(Stored data entries)
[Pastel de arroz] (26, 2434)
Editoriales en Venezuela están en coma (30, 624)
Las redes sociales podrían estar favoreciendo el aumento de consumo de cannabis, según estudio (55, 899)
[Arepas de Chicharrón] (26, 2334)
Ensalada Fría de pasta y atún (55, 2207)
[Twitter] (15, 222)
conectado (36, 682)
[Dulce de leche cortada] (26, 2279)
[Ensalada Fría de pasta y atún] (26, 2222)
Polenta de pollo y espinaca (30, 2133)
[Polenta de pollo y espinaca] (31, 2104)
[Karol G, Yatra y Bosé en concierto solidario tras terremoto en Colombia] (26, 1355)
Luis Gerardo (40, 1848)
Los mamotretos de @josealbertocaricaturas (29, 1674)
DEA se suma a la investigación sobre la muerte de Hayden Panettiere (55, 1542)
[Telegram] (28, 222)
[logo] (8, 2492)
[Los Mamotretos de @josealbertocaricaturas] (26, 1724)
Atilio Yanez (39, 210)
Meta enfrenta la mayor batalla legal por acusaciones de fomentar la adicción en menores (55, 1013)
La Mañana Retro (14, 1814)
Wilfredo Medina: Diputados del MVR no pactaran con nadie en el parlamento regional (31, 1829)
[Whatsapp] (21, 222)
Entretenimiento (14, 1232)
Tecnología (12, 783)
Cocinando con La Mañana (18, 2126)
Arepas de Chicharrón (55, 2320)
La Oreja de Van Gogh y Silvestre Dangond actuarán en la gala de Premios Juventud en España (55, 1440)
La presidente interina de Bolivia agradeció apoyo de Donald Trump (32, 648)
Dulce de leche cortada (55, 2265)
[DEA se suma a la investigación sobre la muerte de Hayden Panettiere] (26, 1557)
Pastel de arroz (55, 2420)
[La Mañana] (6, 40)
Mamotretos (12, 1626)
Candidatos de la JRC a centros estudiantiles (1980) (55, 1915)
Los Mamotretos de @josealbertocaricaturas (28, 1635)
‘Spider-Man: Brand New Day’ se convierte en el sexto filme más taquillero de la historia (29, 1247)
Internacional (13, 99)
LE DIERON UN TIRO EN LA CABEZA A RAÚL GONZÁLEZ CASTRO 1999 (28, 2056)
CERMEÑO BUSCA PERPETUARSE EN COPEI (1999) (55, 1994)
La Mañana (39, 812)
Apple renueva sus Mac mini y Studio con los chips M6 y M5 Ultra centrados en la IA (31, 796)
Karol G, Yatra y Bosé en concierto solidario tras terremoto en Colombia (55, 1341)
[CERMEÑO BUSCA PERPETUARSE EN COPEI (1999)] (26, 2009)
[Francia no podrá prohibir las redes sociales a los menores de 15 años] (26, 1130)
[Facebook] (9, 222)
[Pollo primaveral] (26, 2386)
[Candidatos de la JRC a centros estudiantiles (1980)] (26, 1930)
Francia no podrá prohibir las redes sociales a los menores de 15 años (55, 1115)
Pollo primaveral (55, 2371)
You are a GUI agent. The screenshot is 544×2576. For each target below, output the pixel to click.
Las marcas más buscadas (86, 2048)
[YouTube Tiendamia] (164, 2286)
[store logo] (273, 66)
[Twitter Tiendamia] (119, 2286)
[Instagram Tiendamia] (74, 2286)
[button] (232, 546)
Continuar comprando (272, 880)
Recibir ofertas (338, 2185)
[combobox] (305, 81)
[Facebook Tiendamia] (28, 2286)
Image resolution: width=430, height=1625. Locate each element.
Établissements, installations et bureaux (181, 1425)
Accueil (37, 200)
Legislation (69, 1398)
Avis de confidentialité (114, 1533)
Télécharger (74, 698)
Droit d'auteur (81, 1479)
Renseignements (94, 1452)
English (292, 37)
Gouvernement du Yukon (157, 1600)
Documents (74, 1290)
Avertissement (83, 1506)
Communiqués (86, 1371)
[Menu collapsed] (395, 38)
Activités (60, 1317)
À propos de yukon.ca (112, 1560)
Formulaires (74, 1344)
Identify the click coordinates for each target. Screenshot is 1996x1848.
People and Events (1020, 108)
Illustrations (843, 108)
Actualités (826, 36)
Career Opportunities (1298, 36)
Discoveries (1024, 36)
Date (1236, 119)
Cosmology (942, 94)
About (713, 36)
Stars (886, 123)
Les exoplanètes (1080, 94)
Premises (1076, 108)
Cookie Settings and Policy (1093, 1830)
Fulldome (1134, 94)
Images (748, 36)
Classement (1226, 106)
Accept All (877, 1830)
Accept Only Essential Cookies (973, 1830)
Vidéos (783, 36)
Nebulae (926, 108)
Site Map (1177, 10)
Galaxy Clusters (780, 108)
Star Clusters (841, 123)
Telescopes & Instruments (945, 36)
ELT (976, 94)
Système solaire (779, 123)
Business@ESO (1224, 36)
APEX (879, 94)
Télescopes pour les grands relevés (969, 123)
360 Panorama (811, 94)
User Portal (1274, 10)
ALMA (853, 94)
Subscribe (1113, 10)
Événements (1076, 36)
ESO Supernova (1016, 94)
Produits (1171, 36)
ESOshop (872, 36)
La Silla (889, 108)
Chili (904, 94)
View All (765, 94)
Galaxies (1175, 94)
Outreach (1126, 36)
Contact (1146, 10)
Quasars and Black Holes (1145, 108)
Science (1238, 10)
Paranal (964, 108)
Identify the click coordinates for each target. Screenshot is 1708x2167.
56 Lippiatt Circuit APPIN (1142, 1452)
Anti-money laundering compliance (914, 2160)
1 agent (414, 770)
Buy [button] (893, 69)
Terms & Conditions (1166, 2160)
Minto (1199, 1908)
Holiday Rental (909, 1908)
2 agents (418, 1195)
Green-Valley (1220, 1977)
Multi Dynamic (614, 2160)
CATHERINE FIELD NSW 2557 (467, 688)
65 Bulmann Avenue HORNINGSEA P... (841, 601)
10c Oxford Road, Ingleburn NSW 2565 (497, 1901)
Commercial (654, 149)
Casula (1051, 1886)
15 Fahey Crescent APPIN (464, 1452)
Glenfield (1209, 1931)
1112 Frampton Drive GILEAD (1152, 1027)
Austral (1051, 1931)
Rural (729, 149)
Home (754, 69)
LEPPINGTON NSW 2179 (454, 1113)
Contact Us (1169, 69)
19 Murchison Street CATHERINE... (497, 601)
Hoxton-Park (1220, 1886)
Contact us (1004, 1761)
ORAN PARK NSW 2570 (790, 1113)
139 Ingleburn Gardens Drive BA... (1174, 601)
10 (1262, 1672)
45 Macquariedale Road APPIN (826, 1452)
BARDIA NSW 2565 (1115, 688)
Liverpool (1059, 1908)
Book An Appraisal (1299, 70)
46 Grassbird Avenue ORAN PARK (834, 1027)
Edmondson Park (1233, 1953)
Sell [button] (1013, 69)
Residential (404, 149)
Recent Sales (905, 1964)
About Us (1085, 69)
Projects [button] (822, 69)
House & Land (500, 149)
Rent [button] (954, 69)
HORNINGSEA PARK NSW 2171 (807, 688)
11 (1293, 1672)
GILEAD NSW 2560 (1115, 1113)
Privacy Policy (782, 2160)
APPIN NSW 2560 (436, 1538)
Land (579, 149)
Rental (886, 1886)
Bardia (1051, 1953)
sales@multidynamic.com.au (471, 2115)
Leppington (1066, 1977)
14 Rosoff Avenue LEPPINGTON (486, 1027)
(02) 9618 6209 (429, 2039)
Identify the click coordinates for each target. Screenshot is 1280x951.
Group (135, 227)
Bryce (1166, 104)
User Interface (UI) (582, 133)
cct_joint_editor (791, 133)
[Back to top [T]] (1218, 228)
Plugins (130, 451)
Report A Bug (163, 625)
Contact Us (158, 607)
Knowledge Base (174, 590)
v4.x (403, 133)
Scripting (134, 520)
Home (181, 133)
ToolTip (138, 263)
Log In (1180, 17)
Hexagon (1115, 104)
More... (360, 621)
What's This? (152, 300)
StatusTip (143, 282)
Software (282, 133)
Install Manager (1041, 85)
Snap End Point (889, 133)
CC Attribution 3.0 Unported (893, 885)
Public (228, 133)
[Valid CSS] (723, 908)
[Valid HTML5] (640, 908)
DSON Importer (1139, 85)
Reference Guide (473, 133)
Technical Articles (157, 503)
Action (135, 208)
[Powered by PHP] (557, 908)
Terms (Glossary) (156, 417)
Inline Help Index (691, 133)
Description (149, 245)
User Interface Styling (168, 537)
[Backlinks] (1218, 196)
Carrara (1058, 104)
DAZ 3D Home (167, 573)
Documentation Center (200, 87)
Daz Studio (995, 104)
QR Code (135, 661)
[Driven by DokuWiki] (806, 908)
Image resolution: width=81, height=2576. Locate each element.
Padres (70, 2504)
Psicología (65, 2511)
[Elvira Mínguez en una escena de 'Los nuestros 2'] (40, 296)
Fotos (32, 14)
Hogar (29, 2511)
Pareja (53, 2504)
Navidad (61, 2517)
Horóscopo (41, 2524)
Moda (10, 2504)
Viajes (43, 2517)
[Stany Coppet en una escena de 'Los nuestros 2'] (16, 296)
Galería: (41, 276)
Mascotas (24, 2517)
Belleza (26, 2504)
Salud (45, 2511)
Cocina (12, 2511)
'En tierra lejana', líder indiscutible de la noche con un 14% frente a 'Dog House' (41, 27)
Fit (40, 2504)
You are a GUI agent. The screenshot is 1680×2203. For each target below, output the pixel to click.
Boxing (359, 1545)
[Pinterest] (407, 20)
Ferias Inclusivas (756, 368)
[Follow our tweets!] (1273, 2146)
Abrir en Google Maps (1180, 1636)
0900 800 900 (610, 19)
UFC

Problem statement >>
Nothing beyond the lines from the start of the entries through the line with "Panettiere (55, 1542)" should appear. Repeat those lines exactly, both ends included.

Answer section >>
[Pastel de arroz] (26, 2434)
Editoriales en Venezuela están en coma (30, 624)
Las redes sociales podrían estar favoreciendo el aumento de consumo de cannabis, según estudio (55, 899)
[Arepas de Chicharrón] (26, 2334)
Ensalada Fría de pasta y atún (55, 2207)
[Twitter] (15, 222)
conectado (36, 682)
[Dulce de leche cortada] (26, 2279)
[Ensalada Fría de pasta y atún] (26, 2222)
Polenta de pollo y espinaca (30, 2133)
[Polenta de pollo y espinaca] (31, 2104)
[Karol G, Yatra y Bosé en concierto solidario tras terremoto en Colombia] (26, 1355)
Luis Gerardo (40, 1848)
Los mamotretos de @josealbertocaricaturas (29, 1674)
DEA se suma a la investigación sobre la muerte de Hayden Panettiere (55, 1542)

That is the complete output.